In opposition, Plaintiff asserts that “[i]t is well settled that violations of FEHA are not within the normal conditions of an employment relationship and are not subject to the workers compensation exclusive remedy.” (Pl.’s opposition to demurrer, p.4:5-13.) However, the first case to which Plaintiff cites, Livitsanos v. Super. Ct. (Continental Culture Specialists, Inc.) (1992) 2 Cal.4th 744, notes that if the defendants’ misconduct failed to exceed the normal risks of the employment relationship, that it would be a basis for sustaining a demurrer. Moreover, the cases to which Plaintiff cites predate Miklosy v.
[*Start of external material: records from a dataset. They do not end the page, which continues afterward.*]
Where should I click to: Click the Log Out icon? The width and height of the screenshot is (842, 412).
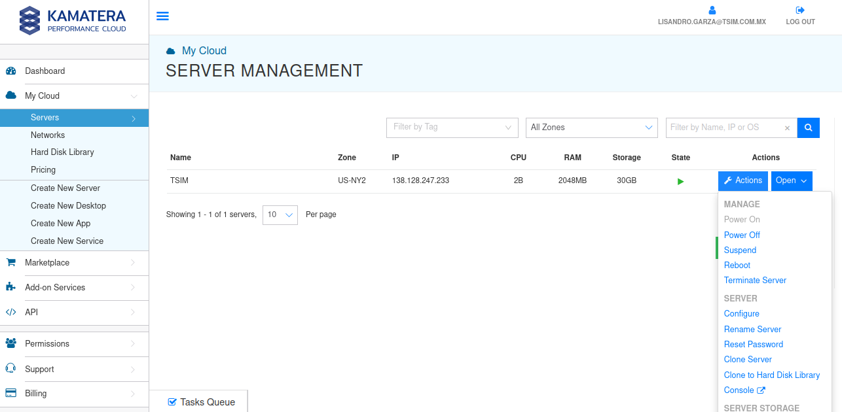click(x=800, y=10)
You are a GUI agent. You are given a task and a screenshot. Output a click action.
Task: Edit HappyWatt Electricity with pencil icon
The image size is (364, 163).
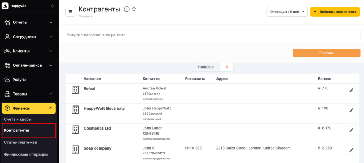(x=351, y=110)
Regents of University of California (2008) 44 Cal.4th 876, in which the California Supreme Court plainly stated that “[t]he alleged wrongful conduct, however, occurred at the worksite, in the normal course of the employer-employee relationship, and therefore workers’ compensation is plaintiffs’ exclusive remedy for any injury that may have resulted.” (Id. at p.902.) The Miklosy court further stated that “[a]s to the exception for conduct that “exceeds the risks inherent in the employment relationship,” it might seem at first blush to apply here—based on the argument that whistleblower retaliation is not a risk inherent in the employment relationship—but we rejected this same argument in Shoemaker v. Myers, supra, 52 Cal.3d at page 25.” (Miklosy, supra, 44 Cal.4th at p.903.) “Like plaintiffs here, the plaintiff in Shoemaker alleged whistleblower retaliation and also a Tameny cause of action, and although he incorporated these allegations as part of his claim of intentional infliction of emotional distress, we held workers’ compensation to be his exclusive remedy and affirmed the trial court’s dismissal of that cause of action.” (Id.) (See also Vasquez v. Franklin Management Real Estate Fund, Inc. (2013) 222 Cal.App.4th 819, 832-833.)
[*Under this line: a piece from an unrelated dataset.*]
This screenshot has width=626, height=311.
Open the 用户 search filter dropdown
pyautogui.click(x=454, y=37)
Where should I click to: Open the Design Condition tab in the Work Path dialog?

“With respect to the requirement that a plaintiff show severe emotional distress, [the California Supreme C]ourt has set a high bar.” (Hughes v. Pair (2009) 46 Cal.4th 1035, 1051 (also stating that “[l]iability for intentional infliction of emotional distress does not extend to mere insults, indignities, threats, annoyances, petty oppressions, or other trivialities”); see also Potter v. Firestone Tire & Rubber Co. (1993) 6 Cal.4th 965, 1001 (stating that “outrageous” conduct must be so extreme as to exceed all bounds of that usually tolerated in a civilized community).) The fourth cause of action alleges conduct neither outside the normal course of the employer-employee relationship, nor sufficiently outrageous. Plaintiff in opposition fails to show how he might amend his complaint to otherwise allege a cognizable claim. (See Goodman v. Kennedy (1976)18 Cal. 3d 335, 349 (stating that “Plaintiff [or a defendant answering a complaint] must show in what manner he can amend his complaint [or answer] and how that amendment will change the legal effect of his pleading”), quoting Cooper v. Leslie Salt Co. (1969) 70 Cal. 2d 627, 636; see also Hendy v. Losse (1991) 54 Cal. 3d 723, 742 (stating that “the burden is on the plaintiff [or answering defendant]… to demonstrate the manner in which the complaint [or answer] might be amended”).) Accordingly, the demurrer to the fourth cause of action is SUSTAINED without leave to amend.

The Court will prepare the order. As no claims remain against Defendant Adam White, Defendant shall prepare a judgment of dismissal consistent with this order after Defendant has served notice of entry.